Eric Ruiz, North Miami Beach
Affordable housing is only in very poor areas, as construction costs and land have become expensive. No one wants multi-family “affordable” projects built near them, because those become instant slums since the residents have no money for maintenance and few incentives to maintain those properties since they do not own them. About the only way that doesn’t happen is if the residents actually receive title to the property and if the builder doesn’t include air conditioning and heavy appliances. Their lack also limits the acceptability of such properties. In short, this is a difficult problem that isn’t likely to be solved anytime soon.
Robert Black, Miami
It is all about expectations. Without a significant down payment, most dwellings are unaffordable. With a reasonable healthy down payment or savings backed up, unaffordability becomes less of a problem. There are those making little income and with little desire to compromise who do and will find most housing in Miami as unaffordable.
Sid Kaskey, South Miami
Affordable housing has been possible for decades upon decades and is possible today. But, how do we accept a design concept that would not cater to the results of large-scale housing projects that have become crime ridden areas of high social cost? The concept for a large, high density housing project is the key element to creating appeal, comfort, practicality and affordability. Affordable housing is not a knee-jerk decision. It should never be considered “completed.” Is the population ever “completed”? However, regardless of the huge and extravagant numbers of “luxury” residences that are planned for any city these days, there must be at least threefold that number for affordable housing being produced within the same community if all institutions are to survive — if the city is to survive.
Gordon Kirk, Davie
Affordable housing is not attainable in Miami Dade’s economic infrastructure due to the decline in traditional full-time employment and hike in home loans and homeowners association prices. Miami-Dade is threatening two housing outcomes: One could create a credit bubble due to rent/lease defaults brought on by a lack of employment opportunities with longevity or the availability of full-time hires, the other could create an eviction bubble by leveraging complex leasing agreements that often favor developers against desperate consumers seeking shelter. Miami-Dade and most of Florida are turning into havens for corporate developers, which leaves the average person to salvage and conserve any inherited properties willed to them.

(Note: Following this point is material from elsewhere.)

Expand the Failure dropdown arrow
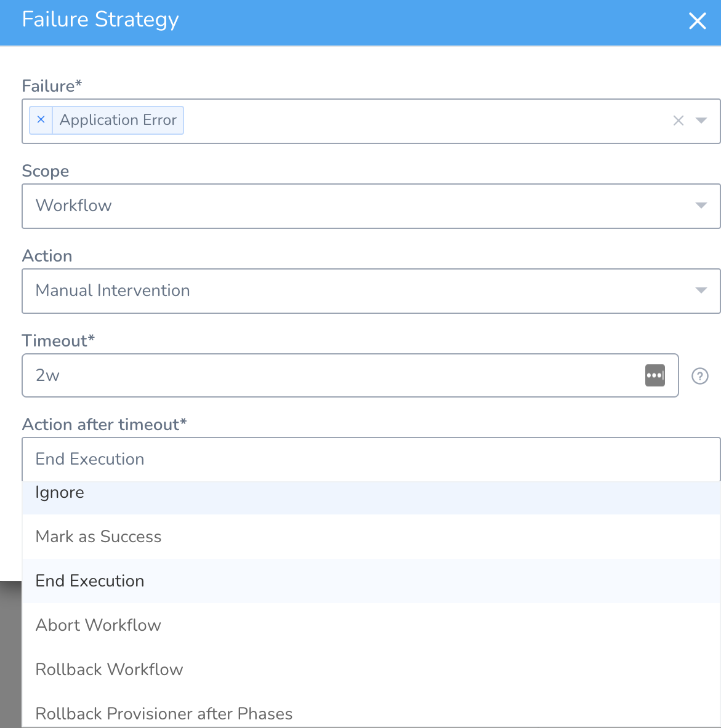The width and height of the screenshot is (721, 728). click(x=701, y=121)
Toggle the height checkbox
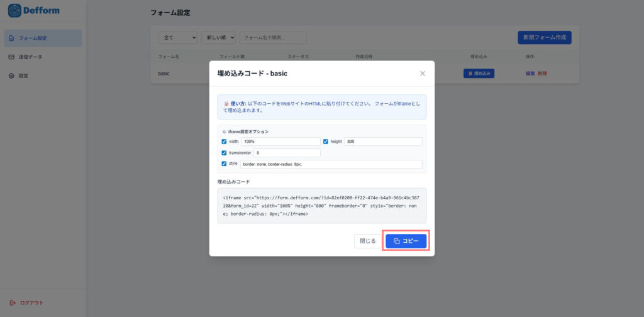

Lionel Lightbourne, Ives Estates
I do believe that we are in a crisis for housing as it relates to what used to be the middle class. I am not sure how the poor in our community can possibly manage with the pressure on gentrification and international buyers coming in with cash.
David Lotker, Miami
Even at zero interest and no down payment, poor people can not afford a home. So it is incumbent upon the developers to create affordable rental properties that the government can subsidize through Section 8 type programs. However, if history has shown us anything, it is that government-subsidized housing soon turns into slums because tenants do not care for things they do not own, and the government bureaucracies can not or will not take proper steps to make sure that the properties are maintained. Most of the folks that live in low-income housing are hardworking folks who just want a nice place to rest their heads, but they are not without guilt if they turn their heads and allow their children and neighbors to destroy their little slice of heaven.
Robert Reyes, Homestead
There is no decent affordable housing in Miami, not only for recent college graduates but also for anybody with a fixed income. Miami has become a city for rich people only. The income gap between groups of people is getting worse. Because of an increase of $400 per month in my previous rental, I had to move to a place with 300 less square feet, only one bathroom, no security, no under roof parking and no active involvement from the management, etc.
Mara Houstoun, Miami
Unless Miami-Dade County and all the different municipalities come up with an idea like the one in New York pitched by Mayor DiBlasio where “x” amount of affordable housing is built for every “y” amount of luxury housing, most Miamians will be priced out of both ownership and rental living space.